• Work to complete:
Every line below from the one containing "Task: Expand the 범례 dropdown on winter map" through the one containing "Task: Remove the Tuesday day tag" must be transcribed exactly. Omit all lines outside that stretch.

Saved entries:
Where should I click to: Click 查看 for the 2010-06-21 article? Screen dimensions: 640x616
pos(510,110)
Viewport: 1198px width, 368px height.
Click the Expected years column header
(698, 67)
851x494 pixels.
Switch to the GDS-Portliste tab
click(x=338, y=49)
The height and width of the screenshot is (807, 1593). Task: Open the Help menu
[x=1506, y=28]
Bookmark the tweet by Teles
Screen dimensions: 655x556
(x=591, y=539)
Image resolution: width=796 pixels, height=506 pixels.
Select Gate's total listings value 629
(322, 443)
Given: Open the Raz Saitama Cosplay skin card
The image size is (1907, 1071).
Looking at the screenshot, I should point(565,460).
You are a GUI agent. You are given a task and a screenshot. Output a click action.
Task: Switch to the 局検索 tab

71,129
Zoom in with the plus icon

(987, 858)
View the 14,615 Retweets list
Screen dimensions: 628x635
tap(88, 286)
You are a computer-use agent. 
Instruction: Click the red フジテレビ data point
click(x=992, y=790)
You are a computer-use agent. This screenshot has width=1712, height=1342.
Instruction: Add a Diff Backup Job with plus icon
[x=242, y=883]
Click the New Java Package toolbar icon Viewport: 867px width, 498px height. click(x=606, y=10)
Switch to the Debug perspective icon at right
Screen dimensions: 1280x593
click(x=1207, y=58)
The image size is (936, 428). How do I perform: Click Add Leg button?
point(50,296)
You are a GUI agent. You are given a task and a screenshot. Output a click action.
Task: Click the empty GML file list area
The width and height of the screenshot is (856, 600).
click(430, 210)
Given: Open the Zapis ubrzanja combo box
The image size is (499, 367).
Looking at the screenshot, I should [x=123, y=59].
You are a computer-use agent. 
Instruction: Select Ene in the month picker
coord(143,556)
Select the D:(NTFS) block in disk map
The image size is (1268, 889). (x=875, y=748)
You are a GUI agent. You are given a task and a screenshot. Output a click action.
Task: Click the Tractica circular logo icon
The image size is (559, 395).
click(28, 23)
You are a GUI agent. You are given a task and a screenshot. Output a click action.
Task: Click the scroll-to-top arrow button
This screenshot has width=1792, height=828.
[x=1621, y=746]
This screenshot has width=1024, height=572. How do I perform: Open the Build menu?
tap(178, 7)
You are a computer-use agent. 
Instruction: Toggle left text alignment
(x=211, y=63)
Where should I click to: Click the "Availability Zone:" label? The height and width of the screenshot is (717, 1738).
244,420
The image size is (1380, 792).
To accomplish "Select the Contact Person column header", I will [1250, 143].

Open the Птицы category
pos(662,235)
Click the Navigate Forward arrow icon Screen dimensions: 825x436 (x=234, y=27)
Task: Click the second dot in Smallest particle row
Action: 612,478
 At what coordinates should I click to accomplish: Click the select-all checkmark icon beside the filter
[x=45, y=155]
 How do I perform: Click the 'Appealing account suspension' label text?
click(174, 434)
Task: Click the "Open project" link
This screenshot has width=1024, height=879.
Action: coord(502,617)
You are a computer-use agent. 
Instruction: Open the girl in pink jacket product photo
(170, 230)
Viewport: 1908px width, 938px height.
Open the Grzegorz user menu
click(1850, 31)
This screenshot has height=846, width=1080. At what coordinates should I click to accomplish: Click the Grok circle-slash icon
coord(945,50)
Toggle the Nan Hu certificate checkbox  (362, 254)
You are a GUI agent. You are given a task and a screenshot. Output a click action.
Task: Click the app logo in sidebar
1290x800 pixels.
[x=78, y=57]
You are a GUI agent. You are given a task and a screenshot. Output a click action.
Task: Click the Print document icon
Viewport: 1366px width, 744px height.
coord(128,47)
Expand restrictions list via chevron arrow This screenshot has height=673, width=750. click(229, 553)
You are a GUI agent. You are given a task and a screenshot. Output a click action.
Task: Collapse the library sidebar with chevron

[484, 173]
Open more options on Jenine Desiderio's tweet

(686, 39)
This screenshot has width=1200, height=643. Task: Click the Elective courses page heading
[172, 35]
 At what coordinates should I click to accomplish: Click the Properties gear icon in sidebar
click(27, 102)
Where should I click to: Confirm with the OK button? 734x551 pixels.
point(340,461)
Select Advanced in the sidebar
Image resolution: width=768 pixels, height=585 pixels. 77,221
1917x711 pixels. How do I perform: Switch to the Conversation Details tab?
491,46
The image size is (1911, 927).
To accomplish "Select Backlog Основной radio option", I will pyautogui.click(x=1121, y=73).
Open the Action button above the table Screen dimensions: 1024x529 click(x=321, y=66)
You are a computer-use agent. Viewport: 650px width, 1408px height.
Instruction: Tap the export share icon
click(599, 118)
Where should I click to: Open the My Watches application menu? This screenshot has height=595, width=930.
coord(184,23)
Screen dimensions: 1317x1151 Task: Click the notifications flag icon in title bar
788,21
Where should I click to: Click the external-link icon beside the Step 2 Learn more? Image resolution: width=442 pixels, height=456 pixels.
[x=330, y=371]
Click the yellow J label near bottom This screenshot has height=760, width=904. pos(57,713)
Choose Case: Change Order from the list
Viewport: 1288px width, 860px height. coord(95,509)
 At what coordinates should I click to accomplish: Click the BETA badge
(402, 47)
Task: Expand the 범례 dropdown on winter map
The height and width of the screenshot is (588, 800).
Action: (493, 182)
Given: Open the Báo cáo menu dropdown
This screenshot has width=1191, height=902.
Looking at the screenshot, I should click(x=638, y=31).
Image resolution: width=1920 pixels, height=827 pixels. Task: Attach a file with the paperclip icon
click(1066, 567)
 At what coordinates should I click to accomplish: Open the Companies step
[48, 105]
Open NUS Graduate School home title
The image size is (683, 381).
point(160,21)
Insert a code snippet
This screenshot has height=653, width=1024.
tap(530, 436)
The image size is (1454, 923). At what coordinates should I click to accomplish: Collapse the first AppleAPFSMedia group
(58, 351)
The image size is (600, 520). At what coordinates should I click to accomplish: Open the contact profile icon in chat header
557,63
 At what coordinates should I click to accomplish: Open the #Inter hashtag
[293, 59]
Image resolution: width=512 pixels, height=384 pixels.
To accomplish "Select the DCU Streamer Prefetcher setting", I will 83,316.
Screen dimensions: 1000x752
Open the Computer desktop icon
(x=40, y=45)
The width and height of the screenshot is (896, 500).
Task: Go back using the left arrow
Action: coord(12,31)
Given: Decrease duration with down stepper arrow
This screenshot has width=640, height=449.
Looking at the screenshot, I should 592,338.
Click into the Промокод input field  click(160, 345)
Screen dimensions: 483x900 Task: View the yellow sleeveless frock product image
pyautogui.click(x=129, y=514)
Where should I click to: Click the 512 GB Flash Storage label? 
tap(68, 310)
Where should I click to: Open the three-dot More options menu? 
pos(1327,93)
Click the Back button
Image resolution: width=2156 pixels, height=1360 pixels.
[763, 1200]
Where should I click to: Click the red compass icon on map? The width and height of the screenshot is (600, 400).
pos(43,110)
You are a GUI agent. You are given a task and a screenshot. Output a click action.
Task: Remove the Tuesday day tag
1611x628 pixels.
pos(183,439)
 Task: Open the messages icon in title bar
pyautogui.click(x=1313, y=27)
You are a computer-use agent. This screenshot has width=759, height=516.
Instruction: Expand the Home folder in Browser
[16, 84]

• Solution to this exercise:
Task: Expand the 범례 dropdown on winter map
The height and width of the screenshot is (588, 800).
Action: (493, 182)
Given: Open the Báo cáo menu dropdown
This screenshot has width=1191, height=902.
Looking at the screenshot, I should click(x=638, y=31).
Image resolution: width=1920 pixels, height=827 pixels. Task: Attach a file with the paperclip icon
click(1066, 567)
 At what coordinates should I click to accomplish: Open the Companies step
[48, 105]
Open NUS Graduate School home title
The image size is (683, 381).
point(160,21)
Insert a code snippet
This screenshot has height=653, width=1024.
tap(530, 436)
The image size is (1454, 923). At what coordinates should I click to accomplish: Collapse the first AppleAPFSMedia group
(58, 351)
The image size is (600, 520). At what coordinates should I click to accomplish: Open the contact profile icon in chat header
557,63
 At what coordinates should I click to accomplish: Open the #Inter hashtag
[293, 59]
Image resolution: width=512 pixels, height=384 pixels.
To accomplish "Select the DCU Streamer Prefetcher setting", I will 83,316.
Screen dimensions: 1000x752
Open the Computer desktop icon
(x=40, y=45)
The width and height of the screenshot is (896, 500).
Task: Go back using the left arrow
Action: coord(12,31)
Given: Decrease duration with down stepper arrow
This screenshot has width=640, height=449.
Looking at the screenshot, I should 592,338.
Click into the Промокод input field  click(160, 345)
Screen dimensions: 483x900 Task: View the yellow sleeveless frock product image
pyautogui.click(x=129, y=514)
Where should I click to: Click the 512 GB Flash Storage label? 
tap(68, 310)
Where should I click to: Open the three-dot More options menu? 
pos(1327,93)
Click the Back button
Image resolution: width=2156 pixels, height=1360 pixels.
[763, 1200]
Where should I click to: Click the red compass icon on map? The width and height of the screenshot is (600, 400).
pos(43,110)
You are a GUI agent. You are given a task and a screenshot. Output a click action.
Task: Remove the Tuesday day tag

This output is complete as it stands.